Aaron: There have been many.
- Not scaling easily scalable ideas (as one absurd example from when I was new to search, I accidentally misspelled a word on a page & it was bringing in a couple thousand Dollars of revenues – for being a bad speller! If I were more clever back then I would have scaled that up 100-fold or more. By the time I appreciated my idiocy on not scaling that 1 search had already grown much better at spell correction and the opportunity was gone).
- Being more fascinated about the implications and technologies than tying the process to business objectives (I probably let a lot of people use me because I over-estimated people in general. My wife was more realistic here & pushed me to be more business-focused..)
- Caring too much about what people thought, even if/when they disrespect you (after years & years of doing it all myself, I had one of our customers help out with answering queries from free users and they had a health issue in their first week in part due to that horrible experience. freetards are awful & since then I have responded in kind whenever someone is rude. generally a better “idealistic” person might say to always take the high road, but if you let people take advantage of you then at some point you will internalize some of it and they will eventually wear you down.)
- Trusting people too much only to see them stab you in the back (a general rule of thumb here is that if people play things close to the vest and don’t trust you it is likely an outward reflection of their own behavior with how they would respond if you told them a similarly valuable piece of information)
- Under-investing (the best way to appreciate the value of SEO is to have your rankings disappear and see the carnage in the numbers.I do try pretty hard to reinvest aggressively, but I am probably still far more conservative than most people due to my fear of debt & leverage.)
Q: What is the number one reason for your success?
Aaron: Outside of stories about folks in Chinese sweat shops & such I don’t know anyone who works as long as have on a daily basis for about a decade straight. I also have an ability to intensely focus. I think some of it might be down to neurochemistry.

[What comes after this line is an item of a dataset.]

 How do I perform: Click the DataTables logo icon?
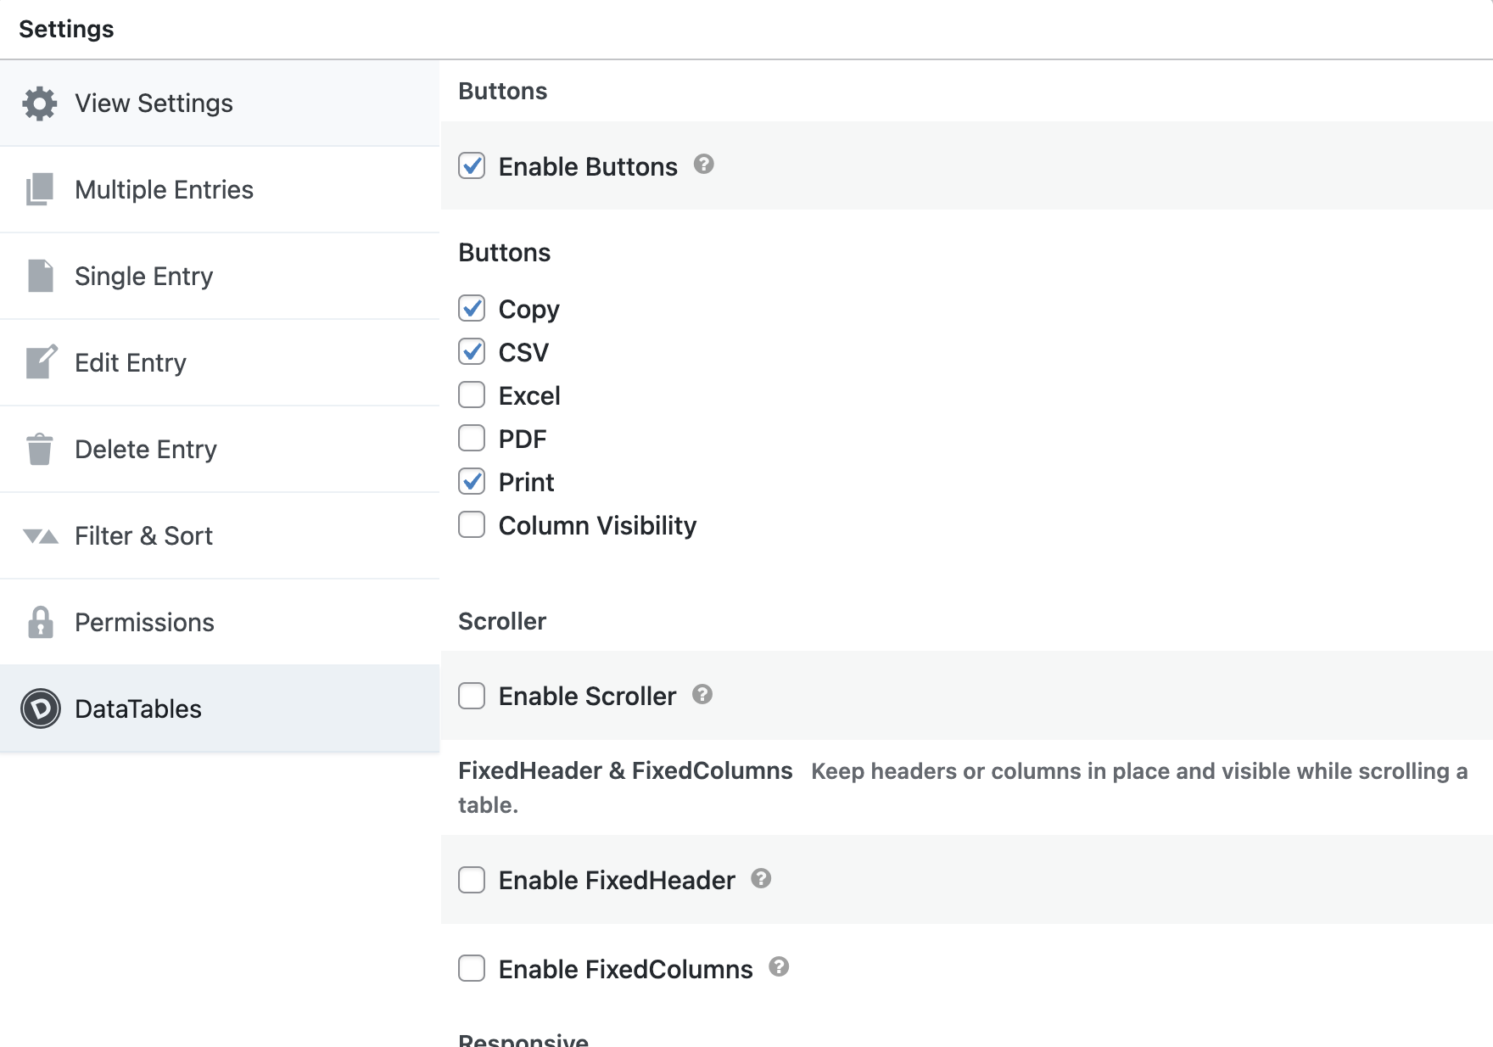coord(41,709)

- I was early in the SEO market & had a low living cost so I could afford to take time to learn & earn
- My wife pushed me hard on the business front
- Our community has many of the smartest folks in the SEO space participating in it
Q: What is one thing that you on a daily basis to grow as an entrepreneur?
Aaron: Right now I am trying to exercise more & better my health. I was too financially focused & when health stuff falls apart it is a big smack in the face on the lack of value of money when you are in pain & physically broken. 😉
Q: In your opinion what are the top 3 tools & resources every entrepreneur should use?
- Web analytics
- An RSS reader
- Compliment online learning with reading longer non-fiction books that help pull you a bit out of the bubble & see things over a longer arc through a historical context
Q: What was the best entrepreneurial advice you have ever been given and by whom?
Aaron: A mentor nicknamed NFFC once told me: “I think the best brands, the best sites have a large portion of their founders personality in them. Never be afraid to be yourself, after all there are 1/2 billion people on the www, not all of them have to agree with you. Concentrate on the ones that share your views, concentrate on making their experience the very best it can be, the rest forget them. Or to put it another way, the best sites say – this is what we do, this is how we do it, if you don’t like it go somewhere else.”
Q: What would you say are the top 3 skills needed to be a successful entrepreneur?
- A willingness to work long hours
- A willingness to question authority & build your own value systems
- Reinvesting 100% (or more) of your profits into growth for a few years
Q: What is your favorite entrepreneurship quote?
Aaron: I am not too into business quotes & such, but I do love http://gapingvoid.com/ Hugh MacLeod’s cartoons. a couple favorites are
- “I can’t take this sh*t anymore!” he said, mistakenly.
- The market for something to believe in is infinite.